#### Passage for review
»»

QuiltHomemade quilts offer warmth and comfort but a special, oversized quilt that will be brought to central Iowa next week aims to offer a different type of solace to survivors of abuse and rape. Rebecca Nagle is co-director of Force, the group behind the project.

Nagle says the Monument Quilt is in some 200 sections on bright, red squares. “The quilt is an ongoing collection of stories from survivors of rape and abuse and by stitching our stories together, we are creating and demanding public space to heal,” Nagle says. “It’s an effort to change culture in the United States from a culture where survivors are publicly shamed to a culture where survivors are publicly supported.”

The Monument Quilt is being displayed at public parks, town squares, college campuses and high school football fields — and it’s an enormous tapestry. “Right now, it’s 100 feet by 100 feet, roughly the size of two basketball courts put together,” Nagle says. “It’s going to continue to grow and a final installation will be installed on the National Mall.”

««

In the passage about the Monument Quilt, where will the quilt's final installation be placed? Rely only on the passage about the Monument Quilt.

#### Listed entries
»»

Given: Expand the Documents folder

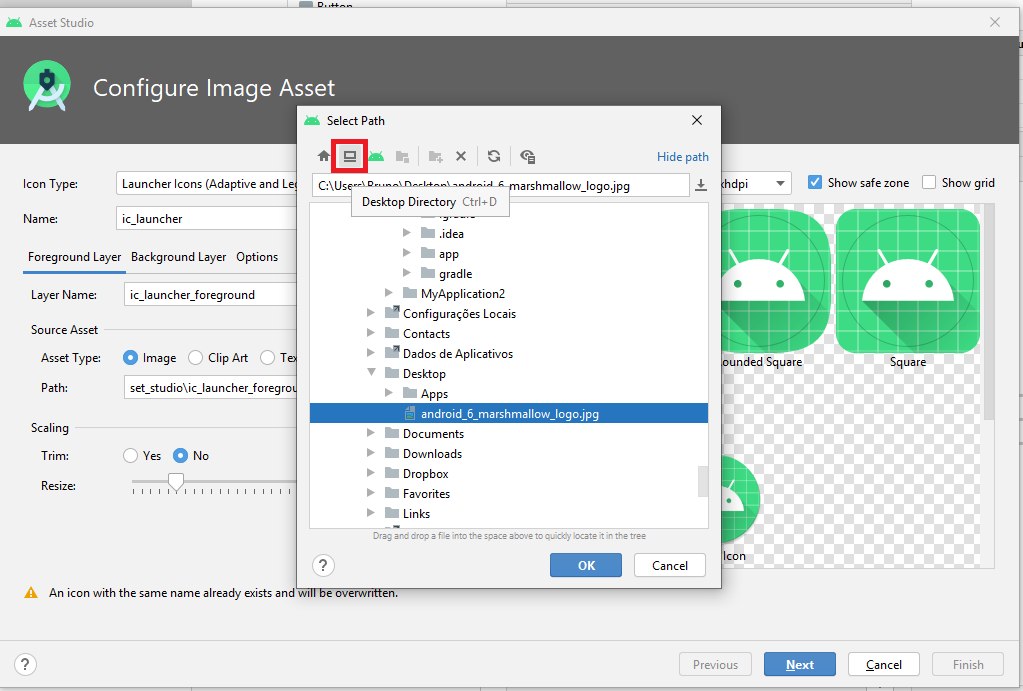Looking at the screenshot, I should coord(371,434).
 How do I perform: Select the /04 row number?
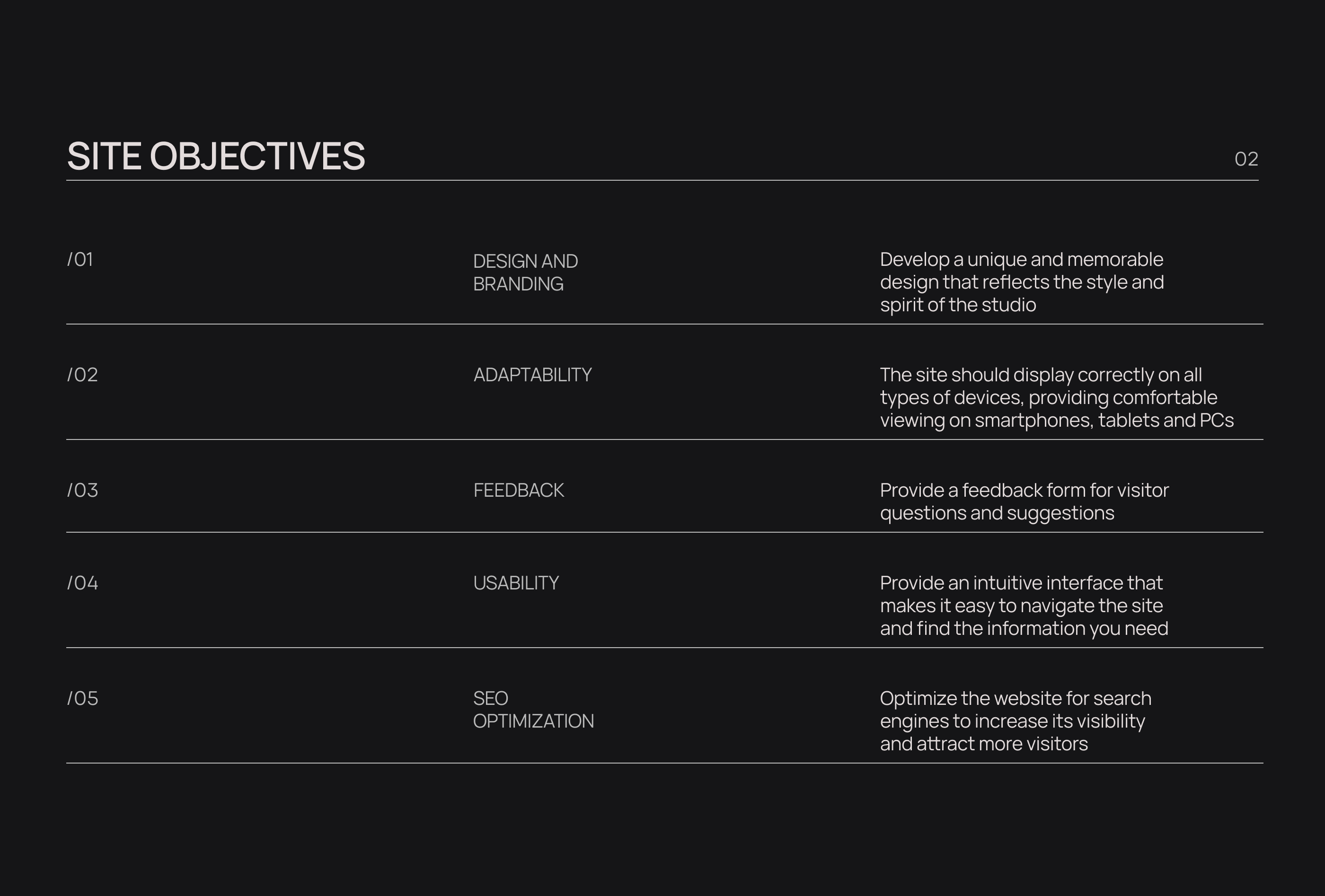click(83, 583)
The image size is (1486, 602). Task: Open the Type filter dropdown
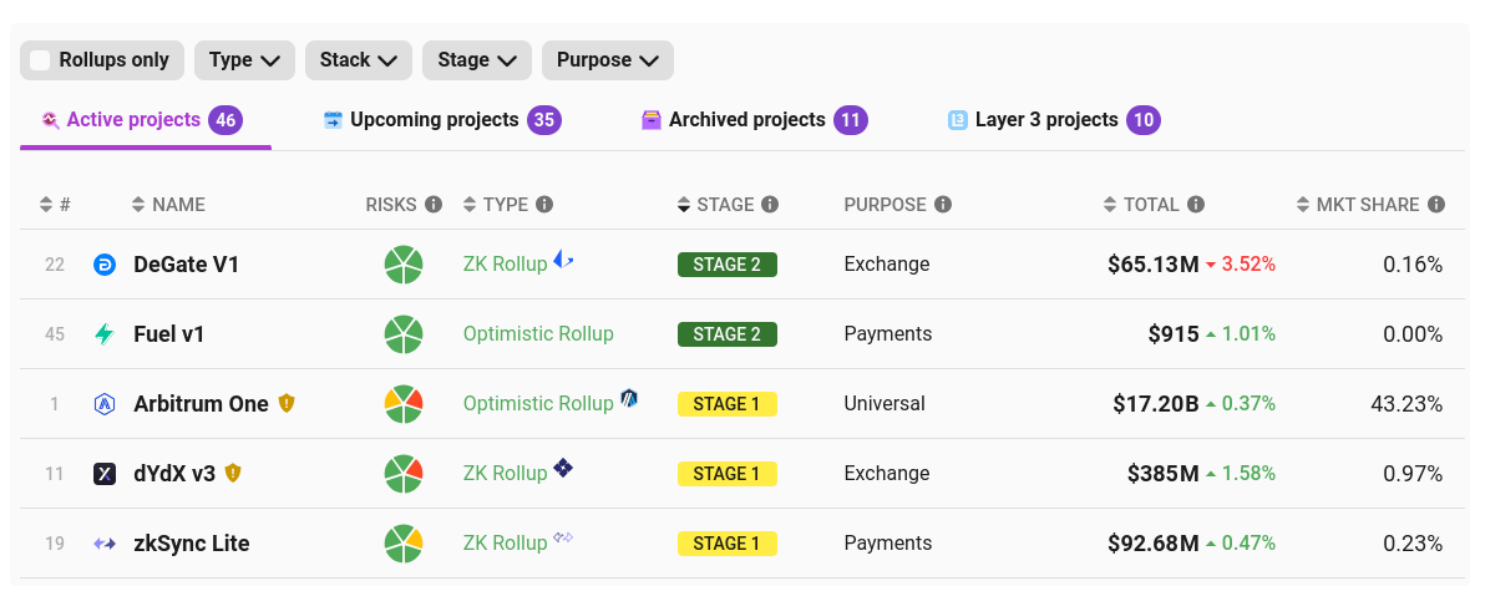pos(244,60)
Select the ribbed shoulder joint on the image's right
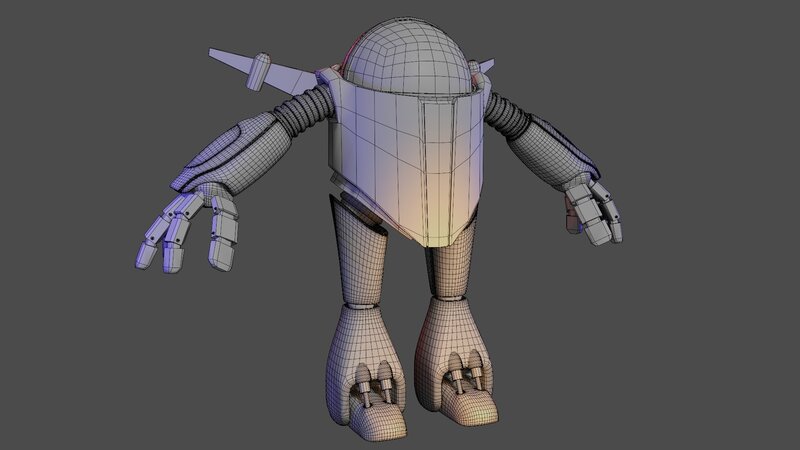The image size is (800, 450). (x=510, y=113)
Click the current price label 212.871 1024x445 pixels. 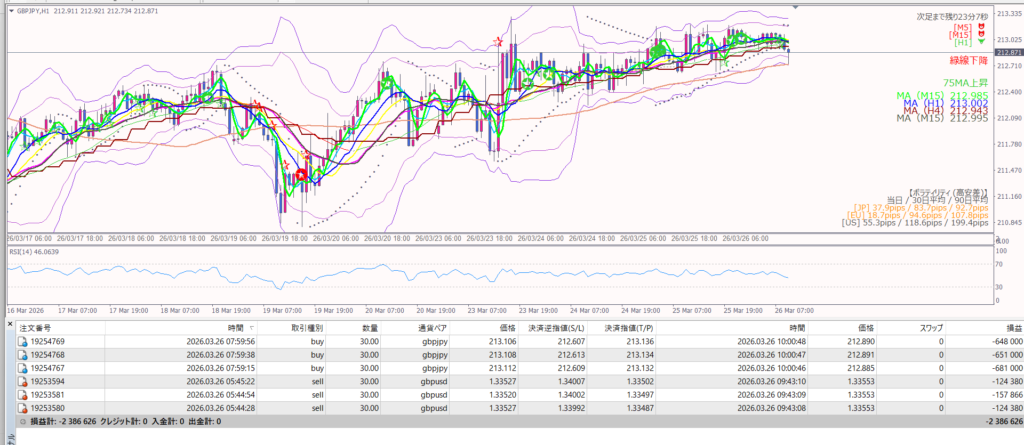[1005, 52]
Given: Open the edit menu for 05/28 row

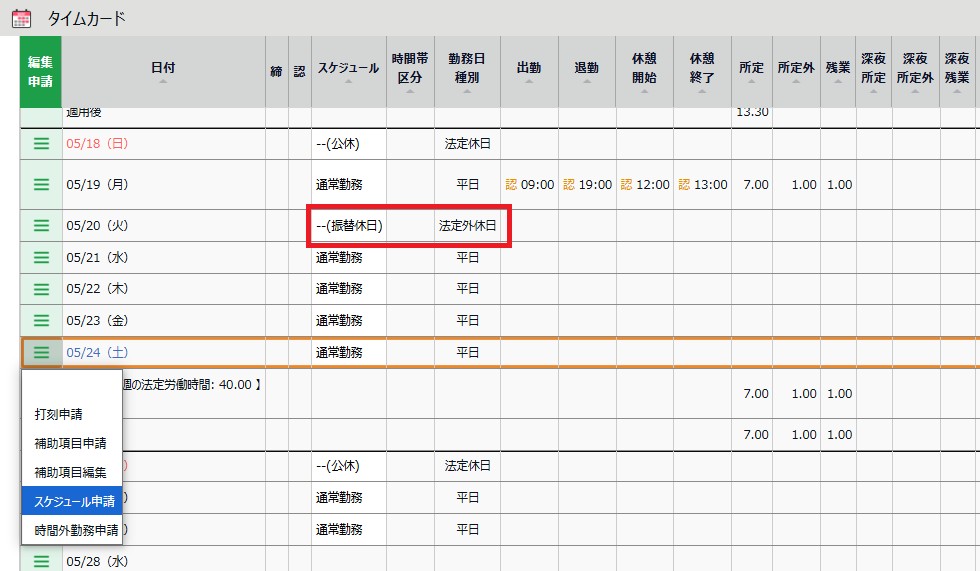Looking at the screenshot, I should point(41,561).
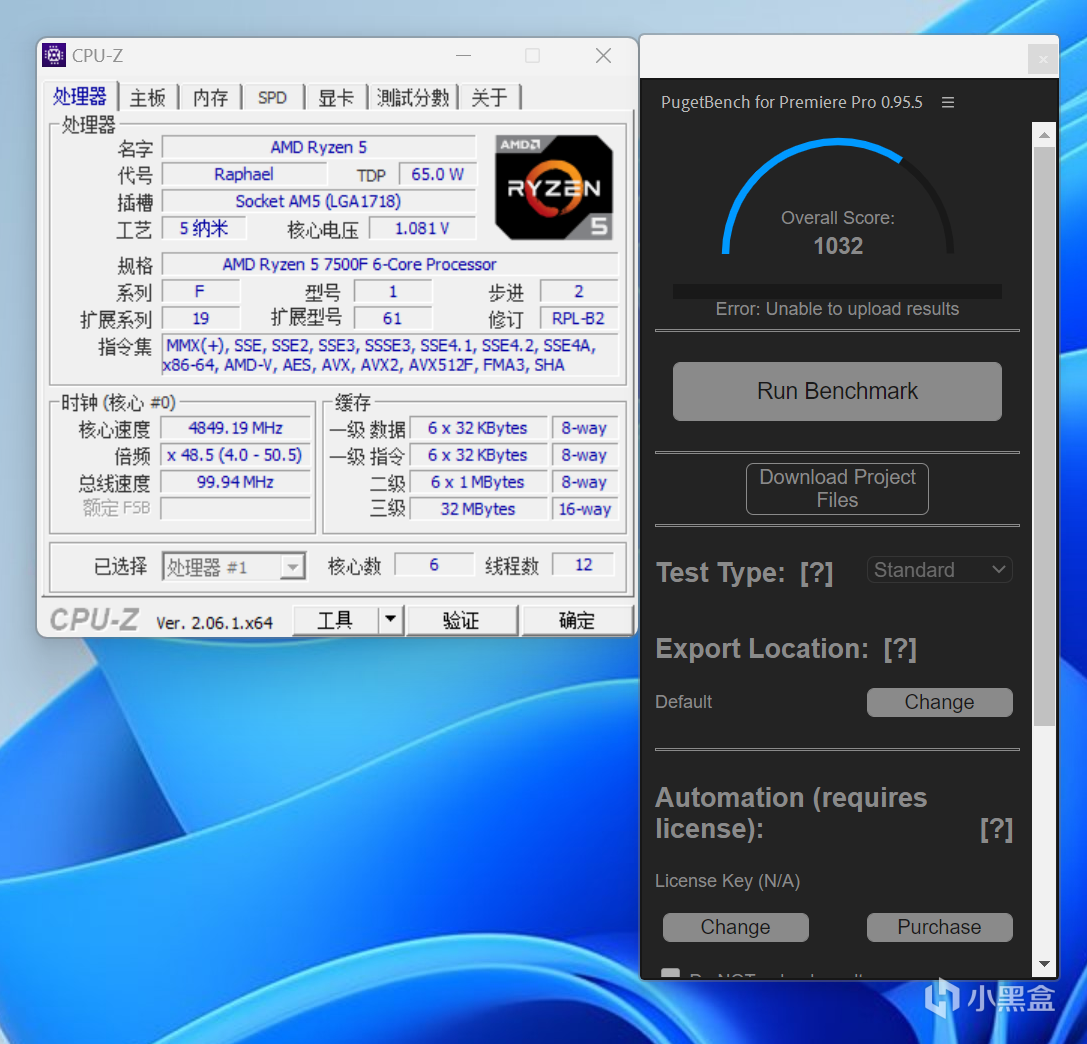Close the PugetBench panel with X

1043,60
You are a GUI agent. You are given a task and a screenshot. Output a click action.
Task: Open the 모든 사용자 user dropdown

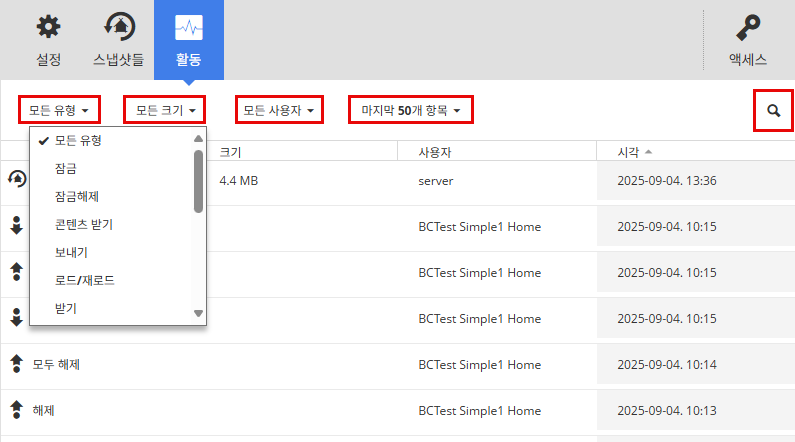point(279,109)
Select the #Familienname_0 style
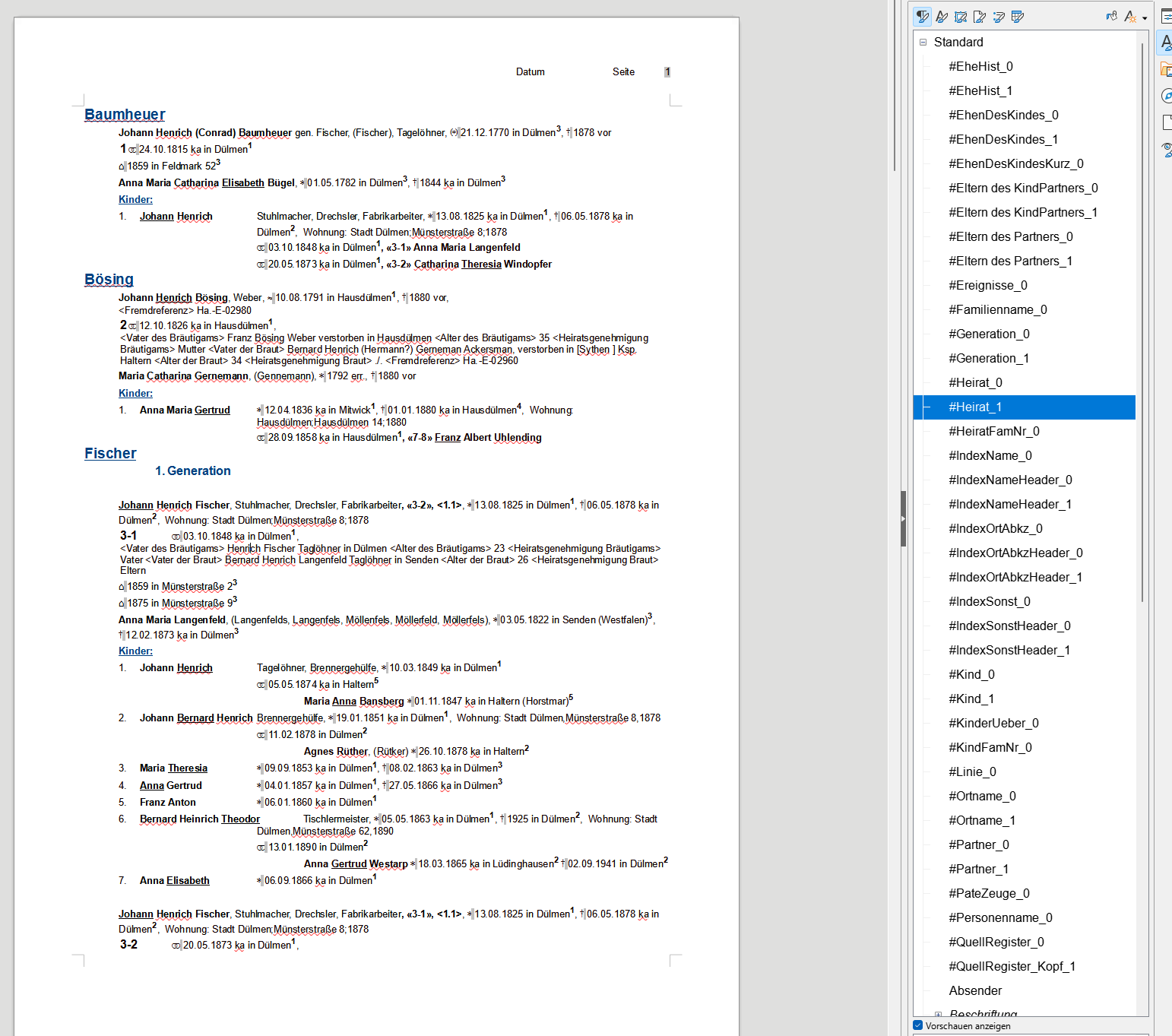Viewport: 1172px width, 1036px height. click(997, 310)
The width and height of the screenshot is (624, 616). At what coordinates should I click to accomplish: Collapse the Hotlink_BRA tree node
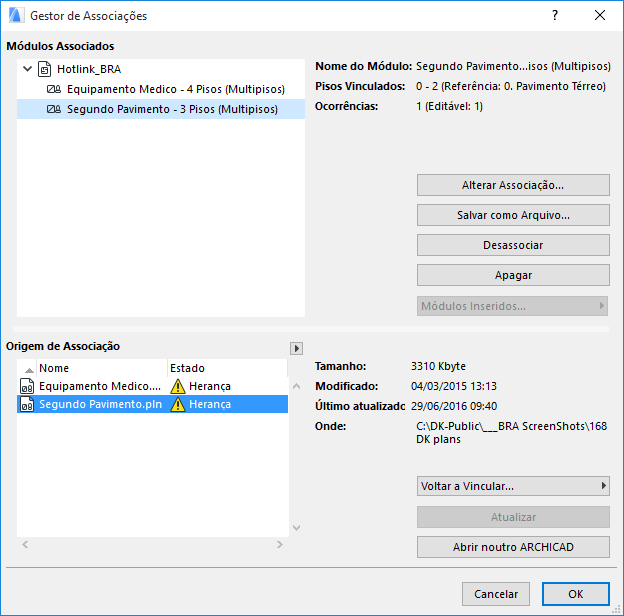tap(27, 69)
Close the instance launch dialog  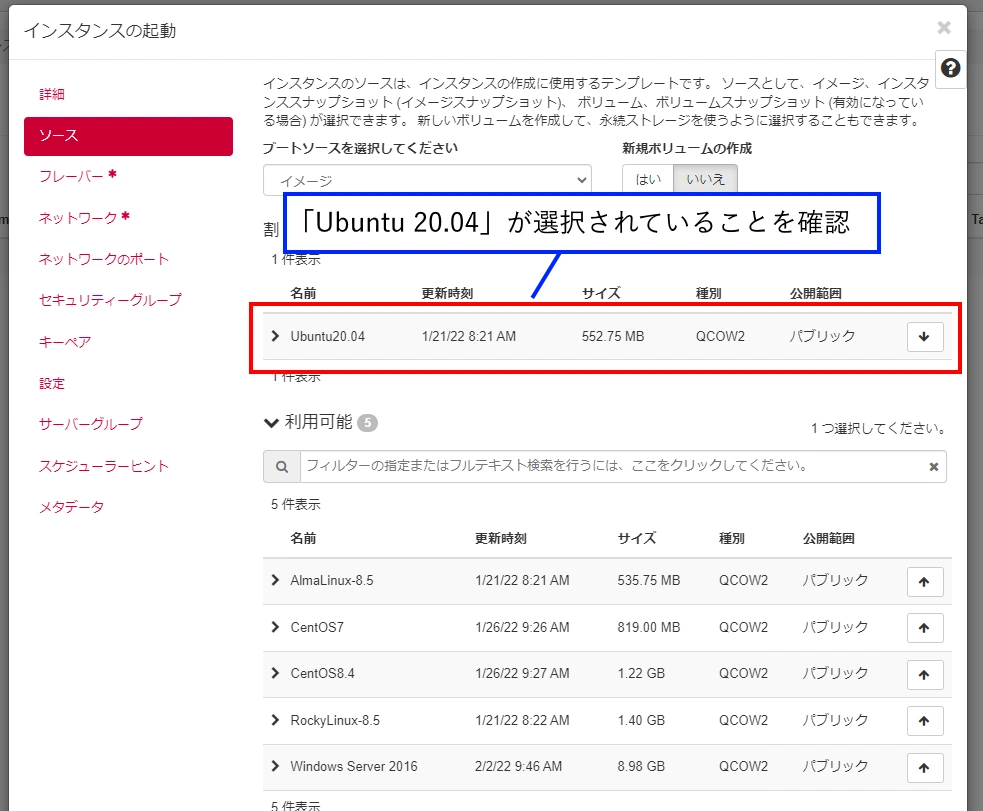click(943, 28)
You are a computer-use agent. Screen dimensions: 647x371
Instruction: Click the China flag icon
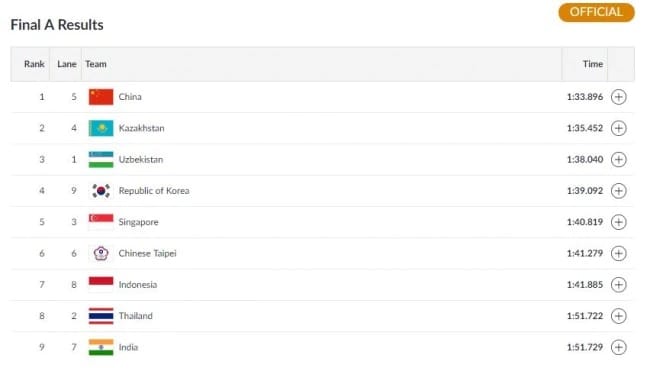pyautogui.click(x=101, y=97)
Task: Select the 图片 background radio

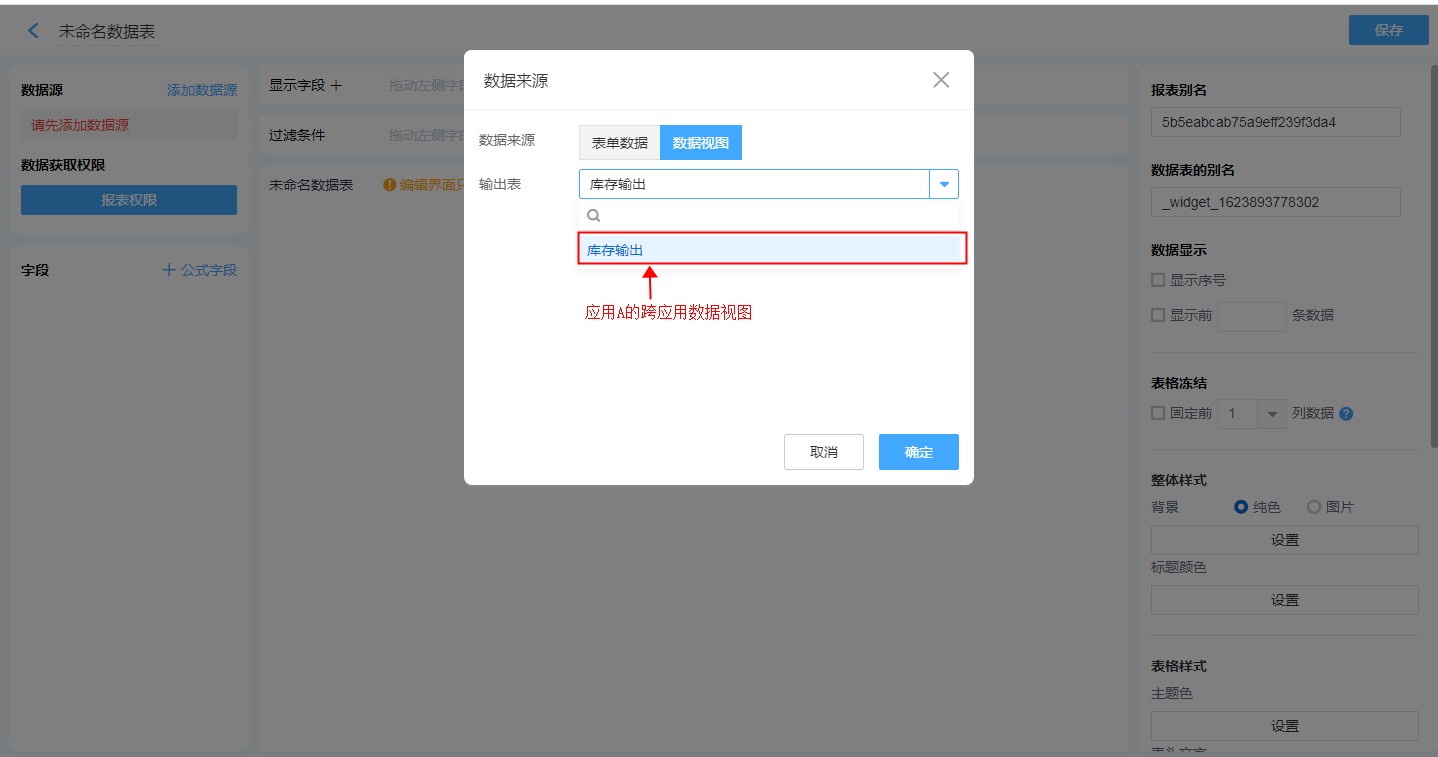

««

#### Task output
On the National Mall.